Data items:
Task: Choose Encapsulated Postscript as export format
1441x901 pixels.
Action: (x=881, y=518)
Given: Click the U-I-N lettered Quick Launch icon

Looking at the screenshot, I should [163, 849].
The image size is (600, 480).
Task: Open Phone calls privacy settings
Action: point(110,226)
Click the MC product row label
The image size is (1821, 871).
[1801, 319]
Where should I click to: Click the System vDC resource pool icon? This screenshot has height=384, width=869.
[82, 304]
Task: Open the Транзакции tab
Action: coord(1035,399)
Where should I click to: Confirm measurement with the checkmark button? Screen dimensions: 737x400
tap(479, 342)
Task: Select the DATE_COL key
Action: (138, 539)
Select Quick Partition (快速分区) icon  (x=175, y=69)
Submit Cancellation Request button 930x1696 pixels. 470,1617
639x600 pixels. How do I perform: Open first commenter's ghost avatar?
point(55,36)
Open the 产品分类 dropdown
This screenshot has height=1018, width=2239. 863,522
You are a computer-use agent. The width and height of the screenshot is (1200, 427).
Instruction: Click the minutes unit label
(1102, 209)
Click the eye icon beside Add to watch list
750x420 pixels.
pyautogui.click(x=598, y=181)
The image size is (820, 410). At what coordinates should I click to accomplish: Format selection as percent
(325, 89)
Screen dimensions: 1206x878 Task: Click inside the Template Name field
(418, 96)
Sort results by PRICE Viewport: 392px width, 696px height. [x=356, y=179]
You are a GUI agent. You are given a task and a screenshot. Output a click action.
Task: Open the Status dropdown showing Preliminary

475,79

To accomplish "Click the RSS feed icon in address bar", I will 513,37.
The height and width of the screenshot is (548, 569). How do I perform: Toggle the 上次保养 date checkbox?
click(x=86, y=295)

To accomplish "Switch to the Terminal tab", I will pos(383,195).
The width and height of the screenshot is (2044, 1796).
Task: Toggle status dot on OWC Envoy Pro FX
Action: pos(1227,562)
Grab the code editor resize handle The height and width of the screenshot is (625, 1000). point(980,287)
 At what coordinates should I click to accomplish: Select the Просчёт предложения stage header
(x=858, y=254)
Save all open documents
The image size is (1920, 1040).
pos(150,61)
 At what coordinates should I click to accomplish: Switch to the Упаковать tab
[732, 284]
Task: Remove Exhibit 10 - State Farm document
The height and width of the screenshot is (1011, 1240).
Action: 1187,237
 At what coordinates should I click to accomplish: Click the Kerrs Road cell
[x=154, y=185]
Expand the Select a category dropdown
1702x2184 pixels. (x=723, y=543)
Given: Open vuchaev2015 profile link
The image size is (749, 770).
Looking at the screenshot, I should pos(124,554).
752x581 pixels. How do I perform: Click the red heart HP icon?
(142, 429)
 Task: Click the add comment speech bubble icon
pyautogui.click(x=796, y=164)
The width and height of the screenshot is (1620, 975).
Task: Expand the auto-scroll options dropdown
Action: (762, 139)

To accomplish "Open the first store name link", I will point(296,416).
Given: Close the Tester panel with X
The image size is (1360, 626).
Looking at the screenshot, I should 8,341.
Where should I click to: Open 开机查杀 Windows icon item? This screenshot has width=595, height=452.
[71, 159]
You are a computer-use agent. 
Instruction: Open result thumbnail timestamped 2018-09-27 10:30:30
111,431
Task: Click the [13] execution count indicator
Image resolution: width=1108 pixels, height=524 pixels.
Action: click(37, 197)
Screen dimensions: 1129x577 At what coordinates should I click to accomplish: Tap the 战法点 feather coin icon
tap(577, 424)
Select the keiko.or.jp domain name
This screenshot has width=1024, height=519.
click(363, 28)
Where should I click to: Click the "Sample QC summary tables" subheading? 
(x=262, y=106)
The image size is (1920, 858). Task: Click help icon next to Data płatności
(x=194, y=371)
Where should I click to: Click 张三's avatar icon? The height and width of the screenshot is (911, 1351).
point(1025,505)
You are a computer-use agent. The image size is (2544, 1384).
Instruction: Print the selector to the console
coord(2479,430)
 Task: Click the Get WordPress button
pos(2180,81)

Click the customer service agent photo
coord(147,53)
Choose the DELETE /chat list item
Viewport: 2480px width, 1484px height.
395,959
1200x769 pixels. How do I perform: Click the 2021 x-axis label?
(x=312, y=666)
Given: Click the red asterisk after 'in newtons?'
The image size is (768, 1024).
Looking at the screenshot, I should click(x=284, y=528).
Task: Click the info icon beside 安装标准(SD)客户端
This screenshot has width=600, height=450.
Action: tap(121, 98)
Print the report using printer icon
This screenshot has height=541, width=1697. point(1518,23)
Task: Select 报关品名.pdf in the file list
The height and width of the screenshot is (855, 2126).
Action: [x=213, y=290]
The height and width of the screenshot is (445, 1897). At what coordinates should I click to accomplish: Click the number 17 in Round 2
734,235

• What is expected: Rewrite all the rows above with "printer icon" changed to "printer button" and nothing else altered.

• Output below:
Task: Choose Encapsulated Postscript as export format
1441x901 pixels.
Action: (x=881, y=518)
Given: Click the U-I-N lettered Quick Launch icon

Looking at the screenshot, I should [163, 849].
The image size is (600, 480).
Task: Open Phone calls privacy settings
Action: point(110,226)
Click the MC product row label
The image size is (1821, 871).
[1801, 319]
Where should I click to: Click the System vDC resource pool icon? This screenshot has height=384, width=869.
[82, 304]
Task: Open the Транзакции tab
Action: coord(1035,399)
Where should I click to: Confirm measurement with the checkmark button? Screen dimensions: 737x400
tap(479, 342)
Task: Select the DATE_COL key
Action: (138, 539)
Select Quick Partition (快速分区) icon  (x=175, y=69)
Submit Cancellation Request button 930x1696 pixels. 470,1617
639x600 pixels. How do I perform: Open first commenter's ghost avatar?
point(55,36)
Open the 产品分类 dropdown
This screenshot has height=1018, width=2239. 863,522
You are a computer-use agent. The width and height of the screenshot is (1200, 427).
Instruction: Click the minutes unit label
(1102, 209)
Click the eye icon beside Add to watch list
750x420 pixels.
pyautogui.click(x=598, y=181)
The image size is (820, 410). At what coordinates should I click to accomplish: Format selection as percent
(325, 89)
Screen dimensions: 1206x878 Task: Click inside the Template Name field
(418, 96)
Sort results by PRICE Viewport: 392px width, 696px height. [x=356, y=179]
You are a GUI agent. You are given a task and a screenshot. Output a click action.
Task: Open the Status dropdown showing Preliminary

475,79

To accomplish "Click the RSS feed icon in address bar", I will 513,37.
The height and width of the screenshot is (548, 569). How do I perform: Toggle the 上次保养 date checkbox?
click(x=86, y=295)

To accomplish "Switch to the Terminal tab", I will pos(383,195).
The width and height of the screenshot is (2044, 1796).
Task: Toggle status dot on OWC Envoy Pro FX
Action: pos(1227,562)
Grab the code editor resize handle The height and width of the screenshot is (625, 1000). point(980,287)
 At what coordinates should I click to accomplish: Select the Просчёт предложения stage header
(x=858, y=254)
Save all open documents
The image size is (1920, 1040).
pos(150,61)
 At what coordinates should I click to accomplish: Switch to the Упаковать tab
[732, 284]
Task: Remove Exhibit 10 - State Farm document
The height and width of the screenshot is (1011, 1240).
Action: 1187,237
 At what coordinates should I click to accomplish: Click the Kerrs Road cell
[x=154, y=185]
Expand the Select a category dropdown
1702x2184 pixels. (x=723, y=543)
Given: Open vuchaev2015 profile link
The image size is (749, 770).
Looking at the screenshot, I should pos(124,554).
752x581 pixels. How do I perform: Click the red heart HP icon?
(142, 429)
 Task: Click the add comment speech bubble icon
pyautogui.click(x=796, y=164)
The width and height of the screenshot is (1620, 975).
Task: Expand the auto-scroll options dropdown
Action: (762, 139)

To accomplish "Open the first store name link", I will point(296,416).
Given: Close the Tester panel with X
The image size is (1360, 626).
Looking at the screenshot, I should 8,341.
Where should I click to: Open 开机查杀 Windows icon item? This screenshot has width=595, height=452.
[71, 159]
You are a computer-use agent. 
Instruction: Open result thumbnail timestamped 2018-09-27 10:30:30
111,431
Task: Click the [13] execution count indicator
Image resolution: width=1108 pixels, height=524 pixels.
Action: click(37, 197)
Screen dimensions: 1129x577 At what coordinates should I click to accomplish: Tap the 战法点 feather coin icon
tap(577, 424)
Select the keiko.or.jp domain name
This screenshot has width=1024, height=519.
click(363, 28)
Where should I click to: Click the "Sample QC summary tables" subheading? 
(x=262, y=106)
The image size is (1920, 858). Task: Click help icon next to Data płatności
(x=194, y=371)
Where should I click to: Click 张三's avatar icon? The height and width of the screenshot is (911, 1351).
point(1025,505)
You are a computer-use agent. The image size is (2544, 1384).
Instruction: Print the selector to the console
coord(2479,430)
 Task: Click the Get WordPress button
pos(2180,81)

Click the customer service agent photo
coord(147,53)
Choose the DELETE /chat list item
Viewport: 2480px width, 1484px height.
395,959
1200x769 pixels. How do I perform: Click the 2021 x-axis label?
(x=312, y=666)
Given: Click the red asterisk after 'in newtons?'
The image size is (768, 1024).
Looking at the screenshot, I should click(x=284, y=528).
Task: Click the info icon beside 安装标准(SD)客户端
This screenshot has width=600, height=450.
Action: tap(121, 98)
Print the report using printer button
This screenshot has height=541, width=1697. point(1518,23)
Task: Select 报关品名.pdf in the file list
The height and width of the screenshot is (855, 2126).
Action: [x=213, y=290]
The height and width of the screenshot is (445, 1897). At what coordinates should I click to accomplish: Click the number 17 in Round 2
734,235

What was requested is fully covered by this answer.